Admission SOFA scores and maximum RIFLE scores for the first 3 days in the ICU were independent predictors of hospital mortality by means of forward conditional logistic regression. In receiver operating characteristic analysis, SOFA and APACHE II scores performed better than ARF-specific scores, and discriminative powers for hospital mortality were only moderate for the RIFLE and Bellomo scores: areas under the curve were 0.653 (95% confidence interval, 0.588 to 0.719) and 0.587 (95% confidence interval, 0.514 to 0.660), respectively.

CONCLUSION

Neither of the ARF-specific scoring methods presented good discriminative power regarding hospital mortality. However, maximum RIFLE score for the first 3 days in the ICU was found to be an independent predictor of hospital mortality, along with admission SOFA score.

摘要

背景

目前存在几种关于急性肾衰竭(ARF)的定义,但对于它们在临床实践中的意义知之甚少。我们评估了两种ARF特异性疾病严重程度评分方法预测医院死亡率的能力,即风险、损伤、衰竭、丧失、终末期肾病(RIFLE)评分以及贝洛莫等人在2001年提出的评分。

方法

该研究纳入了一所大学医院的两个重症监护病房(ICU)在11个月内连续收治的668例患者的694次治疗事件。

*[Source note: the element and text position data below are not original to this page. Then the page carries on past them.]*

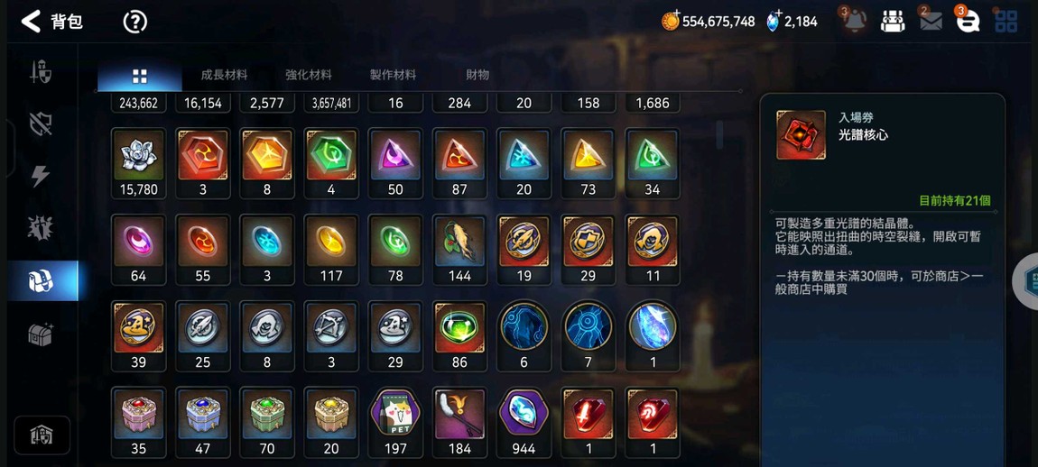Select the green potion item with 86
The width and height of the screenshot is (1038, 467).
(x=459, y=336)
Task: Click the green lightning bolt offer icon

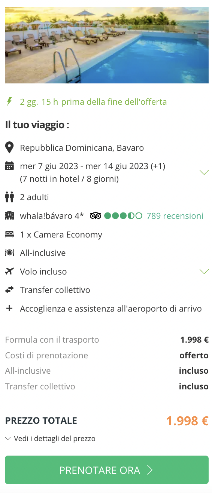Action: tap(9, 101)
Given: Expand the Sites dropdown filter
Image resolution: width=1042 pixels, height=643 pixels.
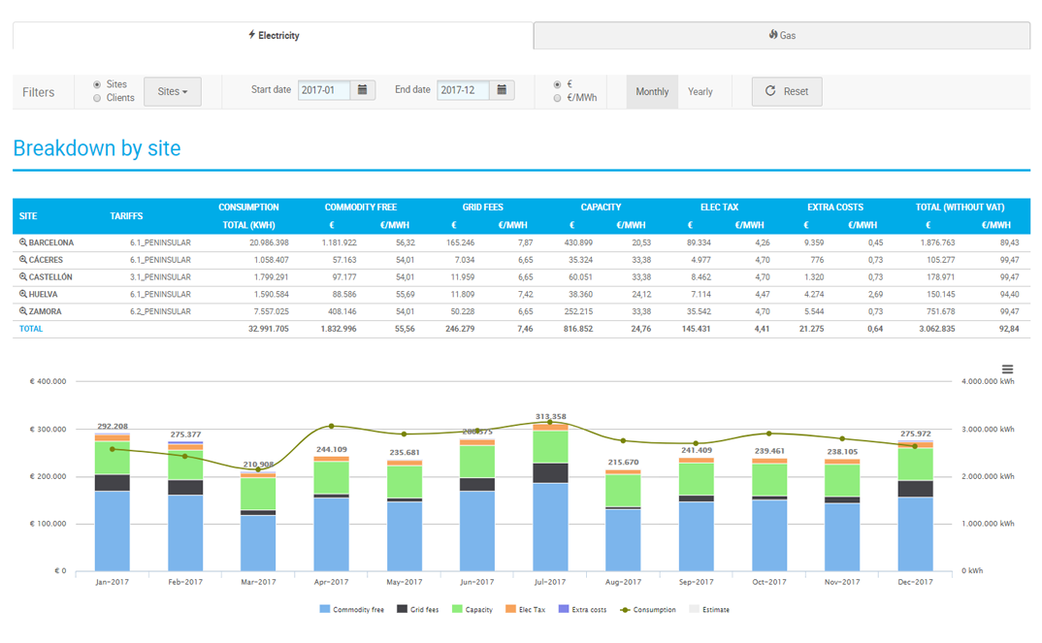Looking at the screenshot, I should (173, 91).
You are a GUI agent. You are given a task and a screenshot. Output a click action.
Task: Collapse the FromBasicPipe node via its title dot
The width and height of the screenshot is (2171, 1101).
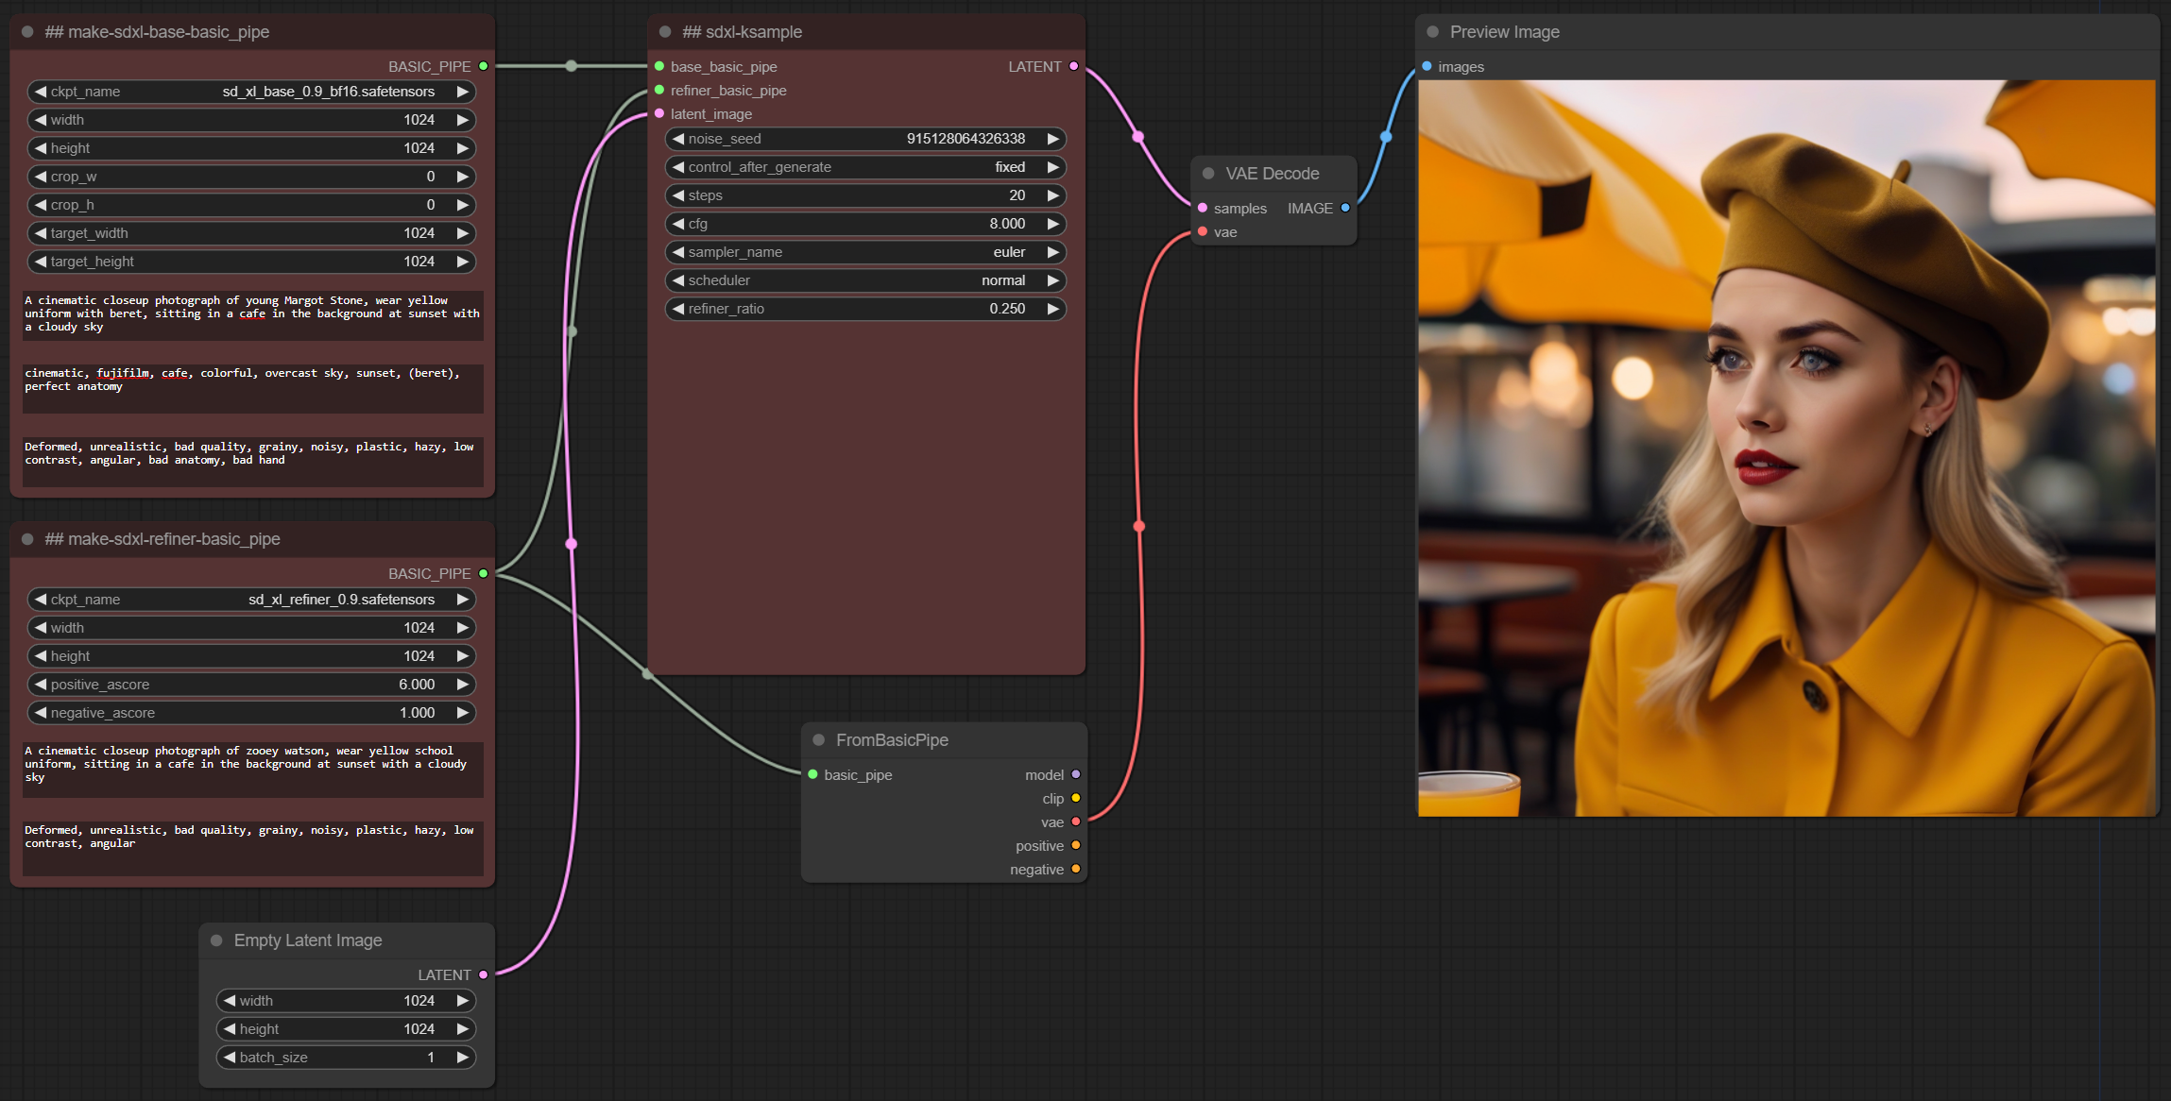[x=818, y=740]
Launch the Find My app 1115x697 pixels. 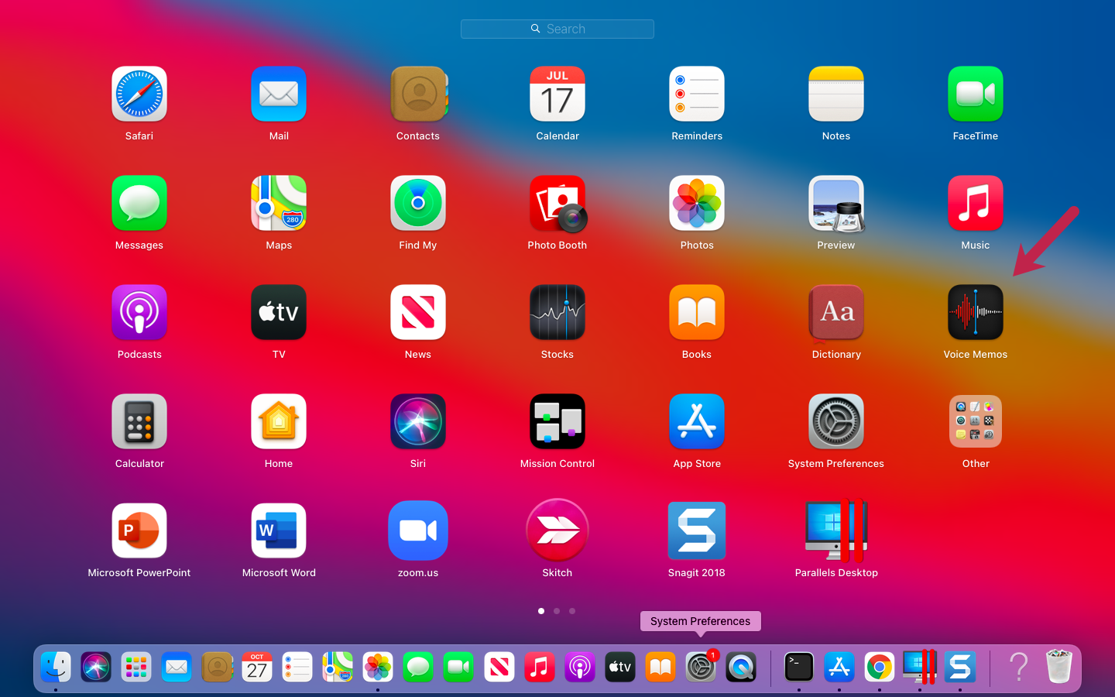[x=417, y=203]
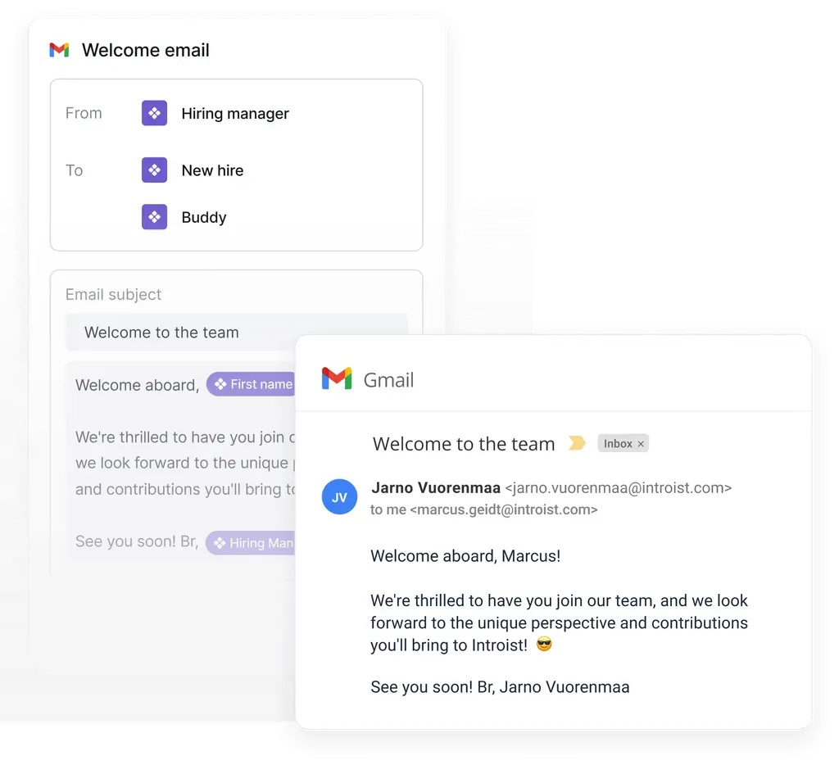
Task: Click the Gmail icon beside Welcome email
Action: [x=59, y=50]
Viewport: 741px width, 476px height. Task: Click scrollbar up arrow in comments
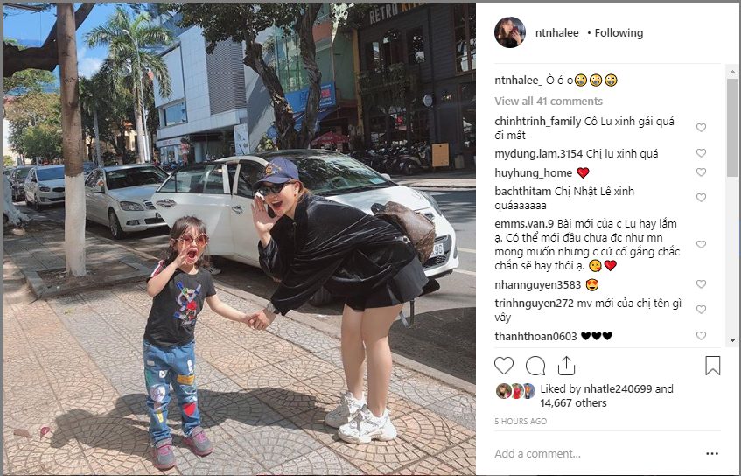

根据RIFLE和贝洛莫评分对ARF患病率进行分类。作为对照,我们评估了两种一般疾病严重程度评分系统,即入院时的急性生理与慢性健康状况评估II(APACHE II)和序贯器官衰竭评估(SOFA)评分。

结果

通过向前条件逻辑回归分析,ICU前3天的入院SOFA评分和最高RIFLE评分是医院死亡率的独立预测因素。在受试者工作特征分析中,SOFA和APACHE II评分的表现优于ARF特异性评分,RIFLE和贝洛莫评分对医院死亡率的判别能力仅为中等:曲线下面积分别为0.653(95%置信区间,0.588至0.719)和0.587(95%置信区间,0.514至0.660)。

结论

两种ARF特异性评分方法在预测医院死亡率方面均未表现出良好的判别能力。然而,发现ICU前3天的最高RIFLE评分与入院SOFA评分一样,是医院死亡率的独立预测因素。